Wasp

wasp

Richard Jones
Reaktion Books, £12.95

Richard Jones has clearly had enough of the bad press wasps have always received. While bees are seen as industrious, beneficial to humans and the wider ecosystem, and even cuddly, their wasp cousins are unfairly regarded as far more dangerous, vindictive and thoroughly deserving of destruction. In Wasp Jones seeks to redress this balance.

Many of our misconceptions stem from a confusion between wasps and bees, while others are simply fallacious. You are perhaps familiar with the cartoon scene of a character, having knocked against a nest hanging from a tree, being chased by a swarm of wasps? It turns out, unlike bees, wasps do not swarm in any co-ordinated fashion. Moreover, most wasp nests are built out of plain sight and few hang from branches. As another example, I remember being taught in school that bee stings are acidic and wasp stings alkaline, and so could be treated with baking soda or vinegar respectively. In fact, the pH of wasp venom is so close to neutral (6.8) that any difference is immaterial, with the pain associated with these stings relying not on their pH but rather on the venom injected.

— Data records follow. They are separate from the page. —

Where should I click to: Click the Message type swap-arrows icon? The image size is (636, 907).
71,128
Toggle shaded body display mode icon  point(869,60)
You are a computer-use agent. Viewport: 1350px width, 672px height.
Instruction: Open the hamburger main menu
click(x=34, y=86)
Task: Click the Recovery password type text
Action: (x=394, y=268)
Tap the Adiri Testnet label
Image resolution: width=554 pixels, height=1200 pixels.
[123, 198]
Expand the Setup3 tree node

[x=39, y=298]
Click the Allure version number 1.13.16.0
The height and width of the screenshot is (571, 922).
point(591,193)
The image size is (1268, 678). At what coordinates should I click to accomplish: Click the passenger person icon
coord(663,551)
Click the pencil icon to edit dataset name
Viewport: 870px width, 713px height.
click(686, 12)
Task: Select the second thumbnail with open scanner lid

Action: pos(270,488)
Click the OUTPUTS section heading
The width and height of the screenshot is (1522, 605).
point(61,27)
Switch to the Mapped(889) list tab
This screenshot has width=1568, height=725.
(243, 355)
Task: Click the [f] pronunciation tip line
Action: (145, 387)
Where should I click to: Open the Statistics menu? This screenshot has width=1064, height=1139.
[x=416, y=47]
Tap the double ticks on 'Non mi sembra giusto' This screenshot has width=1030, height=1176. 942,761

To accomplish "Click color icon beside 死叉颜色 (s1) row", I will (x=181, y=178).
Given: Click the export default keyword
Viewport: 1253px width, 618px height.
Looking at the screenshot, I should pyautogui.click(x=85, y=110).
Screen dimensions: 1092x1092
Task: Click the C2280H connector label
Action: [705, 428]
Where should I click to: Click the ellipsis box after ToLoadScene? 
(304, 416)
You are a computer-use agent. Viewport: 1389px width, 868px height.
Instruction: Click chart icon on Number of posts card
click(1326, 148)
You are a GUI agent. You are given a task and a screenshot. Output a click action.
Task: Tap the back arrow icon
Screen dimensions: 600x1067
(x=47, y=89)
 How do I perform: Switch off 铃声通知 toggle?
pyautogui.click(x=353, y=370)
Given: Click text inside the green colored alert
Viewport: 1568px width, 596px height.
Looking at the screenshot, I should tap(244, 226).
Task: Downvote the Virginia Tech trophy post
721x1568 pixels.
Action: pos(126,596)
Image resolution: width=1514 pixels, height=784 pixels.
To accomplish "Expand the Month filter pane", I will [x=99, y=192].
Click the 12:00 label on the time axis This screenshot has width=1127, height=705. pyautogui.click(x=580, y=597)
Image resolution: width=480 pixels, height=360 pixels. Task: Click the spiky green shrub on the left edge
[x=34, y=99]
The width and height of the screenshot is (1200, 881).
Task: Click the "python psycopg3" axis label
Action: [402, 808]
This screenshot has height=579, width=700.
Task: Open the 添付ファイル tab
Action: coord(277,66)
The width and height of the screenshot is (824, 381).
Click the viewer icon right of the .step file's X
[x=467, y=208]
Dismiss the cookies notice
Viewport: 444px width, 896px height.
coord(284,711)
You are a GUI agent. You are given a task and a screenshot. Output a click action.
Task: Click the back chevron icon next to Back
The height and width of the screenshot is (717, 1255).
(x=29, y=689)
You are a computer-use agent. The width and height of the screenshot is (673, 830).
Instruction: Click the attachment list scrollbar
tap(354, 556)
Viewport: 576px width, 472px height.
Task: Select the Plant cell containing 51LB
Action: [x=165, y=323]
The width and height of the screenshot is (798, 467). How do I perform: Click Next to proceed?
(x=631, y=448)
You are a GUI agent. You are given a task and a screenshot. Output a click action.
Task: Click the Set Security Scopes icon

Jones admiringly details many aspects of wasp biology and ecology including their extraordinarily built nests, the evolution of their distinctive colouration, their ecological role as insect predators and the genetic underpinning of the different castes of social wasps. He also provides a historical perspective, explaining how our understanding developed, for example through advances in microscopy and Linnaean classification. Cultural references to wasps in literature, poetry and painting appear liberally throughout the book, many shown in the numerous illustrations.

Expanding the scope of its content beyond merely history and science makes Wasp, and the other books in Reaktion’s Animal series, welcomingly unique.